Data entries
===============

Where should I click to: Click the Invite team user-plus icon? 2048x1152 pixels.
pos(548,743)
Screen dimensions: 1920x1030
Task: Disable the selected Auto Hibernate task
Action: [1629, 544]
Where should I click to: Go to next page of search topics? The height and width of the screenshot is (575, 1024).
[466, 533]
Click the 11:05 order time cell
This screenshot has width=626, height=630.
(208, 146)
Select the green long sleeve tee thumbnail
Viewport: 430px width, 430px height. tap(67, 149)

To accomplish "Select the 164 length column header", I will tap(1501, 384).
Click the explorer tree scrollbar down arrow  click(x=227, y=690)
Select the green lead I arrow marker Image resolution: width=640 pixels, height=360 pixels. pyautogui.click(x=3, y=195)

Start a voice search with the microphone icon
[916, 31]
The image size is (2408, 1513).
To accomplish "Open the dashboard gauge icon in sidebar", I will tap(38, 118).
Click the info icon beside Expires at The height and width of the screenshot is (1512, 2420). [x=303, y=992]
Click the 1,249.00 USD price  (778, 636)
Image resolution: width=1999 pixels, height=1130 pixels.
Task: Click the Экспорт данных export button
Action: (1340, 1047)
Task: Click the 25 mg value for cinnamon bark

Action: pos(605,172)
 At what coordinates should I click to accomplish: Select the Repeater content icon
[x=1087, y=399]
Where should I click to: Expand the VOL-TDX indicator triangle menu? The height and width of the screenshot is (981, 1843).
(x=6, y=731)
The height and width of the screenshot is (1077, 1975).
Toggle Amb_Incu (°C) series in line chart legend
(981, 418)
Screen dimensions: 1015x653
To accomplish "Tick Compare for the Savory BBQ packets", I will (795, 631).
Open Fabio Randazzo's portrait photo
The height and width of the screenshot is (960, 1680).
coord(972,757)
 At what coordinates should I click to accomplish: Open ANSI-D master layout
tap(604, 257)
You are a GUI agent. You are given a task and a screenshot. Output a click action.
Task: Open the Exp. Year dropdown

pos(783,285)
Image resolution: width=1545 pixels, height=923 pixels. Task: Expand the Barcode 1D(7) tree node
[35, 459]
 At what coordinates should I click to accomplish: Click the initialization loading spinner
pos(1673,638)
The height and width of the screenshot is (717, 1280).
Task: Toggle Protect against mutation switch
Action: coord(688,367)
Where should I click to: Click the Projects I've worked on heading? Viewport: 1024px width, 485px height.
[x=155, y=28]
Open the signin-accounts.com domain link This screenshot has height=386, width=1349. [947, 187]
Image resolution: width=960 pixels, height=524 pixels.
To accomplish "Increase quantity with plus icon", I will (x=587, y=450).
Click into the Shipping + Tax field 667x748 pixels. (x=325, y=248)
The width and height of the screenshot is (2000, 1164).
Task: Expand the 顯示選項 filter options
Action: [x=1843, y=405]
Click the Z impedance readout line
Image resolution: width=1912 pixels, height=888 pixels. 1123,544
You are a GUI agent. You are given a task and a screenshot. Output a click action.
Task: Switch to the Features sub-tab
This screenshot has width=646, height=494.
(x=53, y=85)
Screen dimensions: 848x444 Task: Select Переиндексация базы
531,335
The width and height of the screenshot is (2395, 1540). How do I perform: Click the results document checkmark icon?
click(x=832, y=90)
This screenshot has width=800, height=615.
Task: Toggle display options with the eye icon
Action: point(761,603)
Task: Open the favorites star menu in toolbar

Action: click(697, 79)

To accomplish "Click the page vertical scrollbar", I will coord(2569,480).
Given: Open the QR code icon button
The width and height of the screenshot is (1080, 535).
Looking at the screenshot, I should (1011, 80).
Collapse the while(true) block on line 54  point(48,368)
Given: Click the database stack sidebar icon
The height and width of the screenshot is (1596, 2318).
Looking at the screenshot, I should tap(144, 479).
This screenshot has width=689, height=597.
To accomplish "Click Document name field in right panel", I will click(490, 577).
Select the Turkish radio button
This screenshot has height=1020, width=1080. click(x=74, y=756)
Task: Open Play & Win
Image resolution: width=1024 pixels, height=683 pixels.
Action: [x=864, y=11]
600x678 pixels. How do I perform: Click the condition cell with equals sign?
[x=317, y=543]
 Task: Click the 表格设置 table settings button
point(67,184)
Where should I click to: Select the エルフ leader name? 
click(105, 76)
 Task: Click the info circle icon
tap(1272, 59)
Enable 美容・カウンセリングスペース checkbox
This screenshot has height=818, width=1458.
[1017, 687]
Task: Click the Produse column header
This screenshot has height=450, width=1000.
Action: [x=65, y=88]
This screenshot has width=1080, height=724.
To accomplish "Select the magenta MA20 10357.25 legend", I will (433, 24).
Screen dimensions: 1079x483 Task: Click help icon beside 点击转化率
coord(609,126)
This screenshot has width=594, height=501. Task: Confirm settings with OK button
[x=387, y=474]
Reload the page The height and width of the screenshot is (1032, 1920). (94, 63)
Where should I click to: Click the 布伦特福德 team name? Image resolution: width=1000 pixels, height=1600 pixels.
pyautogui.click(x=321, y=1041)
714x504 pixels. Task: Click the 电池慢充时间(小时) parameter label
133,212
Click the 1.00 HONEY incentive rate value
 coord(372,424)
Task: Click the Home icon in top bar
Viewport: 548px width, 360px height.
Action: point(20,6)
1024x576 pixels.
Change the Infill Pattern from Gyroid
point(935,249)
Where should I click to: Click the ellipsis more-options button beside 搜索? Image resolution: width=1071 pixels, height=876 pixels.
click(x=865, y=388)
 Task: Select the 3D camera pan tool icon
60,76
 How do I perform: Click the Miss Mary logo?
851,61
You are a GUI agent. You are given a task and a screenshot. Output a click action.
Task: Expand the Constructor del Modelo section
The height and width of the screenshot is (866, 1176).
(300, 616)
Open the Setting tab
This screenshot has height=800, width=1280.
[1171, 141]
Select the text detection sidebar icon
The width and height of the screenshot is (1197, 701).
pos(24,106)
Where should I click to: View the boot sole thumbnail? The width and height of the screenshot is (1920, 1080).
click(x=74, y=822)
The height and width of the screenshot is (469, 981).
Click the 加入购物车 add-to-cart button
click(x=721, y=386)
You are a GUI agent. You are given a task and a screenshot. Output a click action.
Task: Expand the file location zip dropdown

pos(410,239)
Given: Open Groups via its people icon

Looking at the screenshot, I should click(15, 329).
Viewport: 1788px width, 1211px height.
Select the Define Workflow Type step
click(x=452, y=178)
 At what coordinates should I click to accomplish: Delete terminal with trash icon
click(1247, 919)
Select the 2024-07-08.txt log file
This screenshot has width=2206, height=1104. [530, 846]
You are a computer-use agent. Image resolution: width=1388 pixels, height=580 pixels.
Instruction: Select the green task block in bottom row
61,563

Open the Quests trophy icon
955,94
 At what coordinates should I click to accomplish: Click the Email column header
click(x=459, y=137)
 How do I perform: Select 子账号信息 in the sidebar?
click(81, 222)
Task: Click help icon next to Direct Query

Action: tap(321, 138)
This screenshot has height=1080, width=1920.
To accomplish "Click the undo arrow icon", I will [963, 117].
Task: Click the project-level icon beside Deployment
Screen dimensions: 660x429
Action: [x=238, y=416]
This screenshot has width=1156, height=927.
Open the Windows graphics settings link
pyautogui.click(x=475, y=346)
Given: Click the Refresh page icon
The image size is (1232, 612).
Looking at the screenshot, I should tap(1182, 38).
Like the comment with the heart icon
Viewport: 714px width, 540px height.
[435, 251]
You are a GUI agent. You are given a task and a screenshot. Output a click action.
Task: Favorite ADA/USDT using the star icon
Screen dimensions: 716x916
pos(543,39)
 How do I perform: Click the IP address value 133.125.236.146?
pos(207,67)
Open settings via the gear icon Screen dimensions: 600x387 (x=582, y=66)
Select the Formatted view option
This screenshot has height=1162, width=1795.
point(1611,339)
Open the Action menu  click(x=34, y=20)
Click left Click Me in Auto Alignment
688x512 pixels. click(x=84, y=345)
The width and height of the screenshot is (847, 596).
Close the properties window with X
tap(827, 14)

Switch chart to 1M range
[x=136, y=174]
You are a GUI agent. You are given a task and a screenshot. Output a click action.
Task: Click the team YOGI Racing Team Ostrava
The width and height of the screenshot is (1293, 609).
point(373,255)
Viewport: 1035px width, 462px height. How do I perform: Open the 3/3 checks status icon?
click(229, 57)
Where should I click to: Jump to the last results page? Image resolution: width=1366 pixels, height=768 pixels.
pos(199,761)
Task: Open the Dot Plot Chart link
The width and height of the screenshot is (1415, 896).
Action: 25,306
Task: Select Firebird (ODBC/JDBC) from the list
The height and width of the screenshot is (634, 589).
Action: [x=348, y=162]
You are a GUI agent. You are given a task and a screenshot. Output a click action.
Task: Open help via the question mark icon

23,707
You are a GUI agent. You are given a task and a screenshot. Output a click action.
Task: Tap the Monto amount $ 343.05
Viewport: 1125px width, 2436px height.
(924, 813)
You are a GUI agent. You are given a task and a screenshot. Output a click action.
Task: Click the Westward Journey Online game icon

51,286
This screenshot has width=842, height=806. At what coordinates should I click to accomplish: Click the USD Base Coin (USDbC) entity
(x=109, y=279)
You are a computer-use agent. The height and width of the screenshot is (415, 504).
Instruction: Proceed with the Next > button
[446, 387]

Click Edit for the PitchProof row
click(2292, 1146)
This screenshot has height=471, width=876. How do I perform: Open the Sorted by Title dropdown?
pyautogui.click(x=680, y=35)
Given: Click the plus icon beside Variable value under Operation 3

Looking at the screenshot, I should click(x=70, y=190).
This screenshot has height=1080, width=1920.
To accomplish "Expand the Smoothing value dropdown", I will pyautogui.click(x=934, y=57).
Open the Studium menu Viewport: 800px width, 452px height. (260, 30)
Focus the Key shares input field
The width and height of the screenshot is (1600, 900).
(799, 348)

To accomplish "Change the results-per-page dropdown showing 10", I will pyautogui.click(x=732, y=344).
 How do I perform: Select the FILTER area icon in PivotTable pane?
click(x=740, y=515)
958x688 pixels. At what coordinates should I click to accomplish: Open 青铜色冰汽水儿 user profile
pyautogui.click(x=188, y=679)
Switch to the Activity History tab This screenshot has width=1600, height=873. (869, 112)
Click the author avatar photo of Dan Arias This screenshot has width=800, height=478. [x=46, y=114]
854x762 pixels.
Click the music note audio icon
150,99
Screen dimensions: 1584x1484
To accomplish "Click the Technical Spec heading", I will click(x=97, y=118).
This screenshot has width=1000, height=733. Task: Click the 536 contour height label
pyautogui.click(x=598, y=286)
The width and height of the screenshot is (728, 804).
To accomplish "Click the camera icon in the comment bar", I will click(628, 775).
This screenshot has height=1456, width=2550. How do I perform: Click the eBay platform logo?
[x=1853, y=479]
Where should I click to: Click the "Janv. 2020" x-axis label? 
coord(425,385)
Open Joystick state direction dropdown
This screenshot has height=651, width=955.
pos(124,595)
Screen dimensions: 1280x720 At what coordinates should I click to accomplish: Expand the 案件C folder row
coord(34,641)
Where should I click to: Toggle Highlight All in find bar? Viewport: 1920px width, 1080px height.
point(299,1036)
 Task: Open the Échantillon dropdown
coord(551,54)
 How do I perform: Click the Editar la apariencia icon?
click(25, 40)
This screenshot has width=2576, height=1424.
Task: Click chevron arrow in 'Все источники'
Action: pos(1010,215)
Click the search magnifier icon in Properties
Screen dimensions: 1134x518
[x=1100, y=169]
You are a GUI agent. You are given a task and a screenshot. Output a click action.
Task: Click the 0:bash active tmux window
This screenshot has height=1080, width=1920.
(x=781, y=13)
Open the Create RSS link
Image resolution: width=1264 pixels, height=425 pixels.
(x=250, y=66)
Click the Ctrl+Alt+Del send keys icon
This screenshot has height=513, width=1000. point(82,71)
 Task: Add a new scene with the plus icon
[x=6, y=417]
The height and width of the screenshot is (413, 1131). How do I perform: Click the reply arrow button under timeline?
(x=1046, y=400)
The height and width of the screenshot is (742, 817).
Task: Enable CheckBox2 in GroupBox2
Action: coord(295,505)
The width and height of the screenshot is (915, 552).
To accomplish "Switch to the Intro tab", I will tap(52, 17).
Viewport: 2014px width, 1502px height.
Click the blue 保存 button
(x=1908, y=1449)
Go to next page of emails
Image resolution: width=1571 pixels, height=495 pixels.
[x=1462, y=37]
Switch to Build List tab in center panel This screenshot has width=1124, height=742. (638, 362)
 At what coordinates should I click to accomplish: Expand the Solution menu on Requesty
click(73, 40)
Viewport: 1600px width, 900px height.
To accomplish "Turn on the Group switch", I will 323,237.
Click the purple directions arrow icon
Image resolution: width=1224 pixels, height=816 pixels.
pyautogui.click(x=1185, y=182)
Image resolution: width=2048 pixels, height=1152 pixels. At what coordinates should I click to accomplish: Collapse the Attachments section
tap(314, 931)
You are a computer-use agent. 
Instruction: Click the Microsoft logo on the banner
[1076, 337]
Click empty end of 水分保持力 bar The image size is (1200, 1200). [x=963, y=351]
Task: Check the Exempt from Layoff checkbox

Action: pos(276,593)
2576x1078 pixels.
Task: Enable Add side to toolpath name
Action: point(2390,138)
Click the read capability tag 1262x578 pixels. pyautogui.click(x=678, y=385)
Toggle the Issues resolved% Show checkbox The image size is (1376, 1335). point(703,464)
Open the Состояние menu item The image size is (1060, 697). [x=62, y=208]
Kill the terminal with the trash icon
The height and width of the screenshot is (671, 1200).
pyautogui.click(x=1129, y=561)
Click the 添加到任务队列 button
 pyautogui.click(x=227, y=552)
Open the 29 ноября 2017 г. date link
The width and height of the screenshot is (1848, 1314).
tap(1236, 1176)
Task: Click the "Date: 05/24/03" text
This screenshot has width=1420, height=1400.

===============

The task: Turn the lines into a numbered list, skipping blank lines, starting at the line that has "Given: Open Groups via its people icon" and ending after the line that has "[x=136, y=174]".

Complete output:
1. Given: Open Groups via its people icon
2. Looking at the screenshot, I should click(15, 329).
3. Viewport: 1788px width, 1211px height.
4. Select the Define Workflow Type step
5. click(x=452, y=178)
6.  At what coordinates should I click to accomplish: Delete terminal with trash icon
7. click(1247, 919)
8. Select the 2024-07-08.txt log file
9. This screenshot has width=2206, height=1104. [530, 846]
10. You are a computer-use agent. Image resolution: width=1388 pixels, height=580 pixels.
11. Instruction: Select the green task block in bottom row
12. 61,563
13. Open the Quests trophy icon
14. 955,94
15.  At what coordinates should I click to accomplish: Click the Email column header
16. click(x=459, y=137)
17.  How do I perform: Select 子账号信息 in the sidebar?
18. click(81, 222)
19. Task: Click help icon next to Direct Query
20. Action: tap(321, 138)
21. This screenshot has height=1080, width=1920.
22. To accomplish "Click the undo arrow icon", I will [963, 117].
23. Task: Click the project-level icon beside Deployment
24. Screen dimensions: 660x429
25. Action: [x=238, y=416]
26. This screenshot has width=1156, height=927.
27. Open the Windows graphics settings link
28. pyautogui.click(x=475, y=346)
29. Given: Click the Refresh page icon
30. The image size is (1232, 612).
31. Looking at the screenshot, I should tap(1182, 38).
32. Like the comment with the heart icon
33. Viewport: 714px width, 540px height.
34. [435, 251]
35. You are a GUI agent. You are given a task and a screenshot. Output a click action.
36. Task: Favorite ADA/USDT using the star icon
37. Screen dimensions: 716x916
38. pos(543,39)
39.  How do I perform: Click the IP address value 133.125.236.146?
40. pos(207,67)
41. Open settings via the gear icon Screen dimensions: 600x387 (x=582, y=66)
42. Select the Formatted view option
43. This screenshot has height=1162, width=1795.
44. point(1611,339)
45. Open the Action menu  click(x=34, y=20)
46. Click left Click Me in Auto Alignment
47. 688x512 pixels. click(x=84, y=345)
48. The width and height of the screenshot is (847, 596).
49. Close the properties window with X
50. tap(827, 14)
51. Switch chart to 1M range
52. [x=136, y=174]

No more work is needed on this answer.